Honey Lime Chicken Avocado Rice: A Fresh Flavor Delight!
This Honey Lime Chicken Avocado Rice combines the zesty brightness of honey and lime with tender chicken, fluffy rice, and creamy avocado. It’s a delightful meal that balances flavors and textures, perfect for any occasion.
- Author: Crumella
- Prep Time: 30 mins
- Cook Time: 15 mins
- Total Time: 45 minutes
- Yield: 2 servings 1x
- Category: Dinner
- Method: Grilling
- Cuisine: Mexican
- 2 skinless, boneless chicken breasts
- 1/4 cup honey
- Juice of 2 limes
- Salt to taste
- Pepper to taste
- 1 cup jasmine or basmati rice
- 2 cups water
- 1 avocado
- Chopped cilantro for garnish
- In a bowl, whisk together 1/4 cup honey, the juice of two limes, salt, and pepper. Add the chicken breasts and coat them well. Let the chicken marinate for at least 30 minutes, or up to 2 hours in the refrigerator for deeper flavor.
- While the chicken is marinating, rinse 1 cup of rice under cold water until the water runs clear. In a pot, combine the rice with 2 cups of water and a pinch of salt. Bring to a boil, then reduce heat to low, cover, and simmer for about 15 minutes, or until the rice is tender. Fluff with a fork once cooked.
- Preheat your grill or grill pan over medium-high heat. Remove the chicken from the marinade and grill for about 6-7 minutes on each side, or until cooked through and no longer pink in the center. Let the chicken rest for a few minutes before slicing.
- While the chicken is resting, slice your avocados in half, remove the pit, and scoop the flesh into a bowl. Mash it lightly with a fork, adding a squeeze of lime juice, salt, and pepper to taste.
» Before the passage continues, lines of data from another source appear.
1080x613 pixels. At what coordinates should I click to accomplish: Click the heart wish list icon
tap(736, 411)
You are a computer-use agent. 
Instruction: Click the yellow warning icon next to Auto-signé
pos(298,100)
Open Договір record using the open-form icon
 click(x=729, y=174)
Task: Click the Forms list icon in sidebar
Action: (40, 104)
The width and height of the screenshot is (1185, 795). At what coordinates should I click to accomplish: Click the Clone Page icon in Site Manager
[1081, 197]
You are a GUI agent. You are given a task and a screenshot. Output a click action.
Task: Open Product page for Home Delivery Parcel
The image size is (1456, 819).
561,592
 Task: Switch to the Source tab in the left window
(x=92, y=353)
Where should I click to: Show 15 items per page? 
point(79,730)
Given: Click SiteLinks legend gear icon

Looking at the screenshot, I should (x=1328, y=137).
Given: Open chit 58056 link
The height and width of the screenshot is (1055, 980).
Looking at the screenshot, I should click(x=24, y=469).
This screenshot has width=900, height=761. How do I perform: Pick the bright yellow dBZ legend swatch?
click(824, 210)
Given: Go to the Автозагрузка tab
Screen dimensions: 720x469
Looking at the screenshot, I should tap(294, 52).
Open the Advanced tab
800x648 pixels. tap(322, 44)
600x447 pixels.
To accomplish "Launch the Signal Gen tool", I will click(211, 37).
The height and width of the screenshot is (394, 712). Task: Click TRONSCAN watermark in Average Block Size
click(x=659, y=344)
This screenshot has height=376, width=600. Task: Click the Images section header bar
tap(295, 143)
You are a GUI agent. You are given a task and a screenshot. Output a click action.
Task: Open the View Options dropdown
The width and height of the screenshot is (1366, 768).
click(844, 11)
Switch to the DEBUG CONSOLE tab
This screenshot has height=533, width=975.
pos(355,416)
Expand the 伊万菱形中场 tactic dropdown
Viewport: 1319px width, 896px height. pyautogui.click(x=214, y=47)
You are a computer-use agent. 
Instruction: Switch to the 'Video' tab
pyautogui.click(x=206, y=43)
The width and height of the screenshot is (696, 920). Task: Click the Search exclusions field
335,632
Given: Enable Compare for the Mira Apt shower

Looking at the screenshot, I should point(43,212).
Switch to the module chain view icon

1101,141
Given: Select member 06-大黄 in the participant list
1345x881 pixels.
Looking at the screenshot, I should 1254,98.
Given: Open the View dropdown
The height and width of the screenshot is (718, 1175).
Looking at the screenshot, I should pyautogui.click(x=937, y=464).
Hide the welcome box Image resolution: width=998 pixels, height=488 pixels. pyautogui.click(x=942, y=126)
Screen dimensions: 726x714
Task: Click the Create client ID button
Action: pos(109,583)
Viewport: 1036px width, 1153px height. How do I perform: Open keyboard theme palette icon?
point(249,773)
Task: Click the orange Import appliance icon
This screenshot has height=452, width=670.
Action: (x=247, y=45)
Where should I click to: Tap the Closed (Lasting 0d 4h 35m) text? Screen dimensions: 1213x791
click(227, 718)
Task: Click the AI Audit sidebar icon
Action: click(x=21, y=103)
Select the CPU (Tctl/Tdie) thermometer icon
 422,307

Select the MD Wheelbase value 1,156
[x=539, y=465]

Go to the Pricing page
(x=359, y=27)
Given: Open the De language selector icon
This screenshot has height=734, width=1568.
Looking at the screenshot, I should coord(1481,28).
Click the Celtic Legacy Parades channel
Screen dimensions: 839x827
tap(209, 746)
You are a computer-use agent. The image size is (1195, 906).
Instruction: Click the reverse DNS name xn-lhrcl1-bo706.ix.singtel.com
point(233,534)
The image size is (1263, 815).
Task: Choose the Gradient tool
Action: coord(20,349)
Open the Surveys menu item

- In serving bowls, layer the cooked rice, sliced grilled chicken, and mashed avocado. Top with chopped cilantro for a burst of freshness.
Nutrition
- Serving Size: 1 bowl
- Calories: 450
- Sugar: 15 g
- Sodium: 300 mg
- Fat: 20 g
- Saturated Fat: 3 g
- Unsaturated Fat: 15 g
- Trans Fat: 0 g
- Carbohydrates: 45 g
- Fiber: 5 g
- Protein: 30 g
- Cholesterol: 70 mg
Keywords: Consider adding chopped jalapeños or red pepper flakes for heat. You can also incorporate sautéed bell peppers, corn, or black beans into the rice for added flavor and nutrition.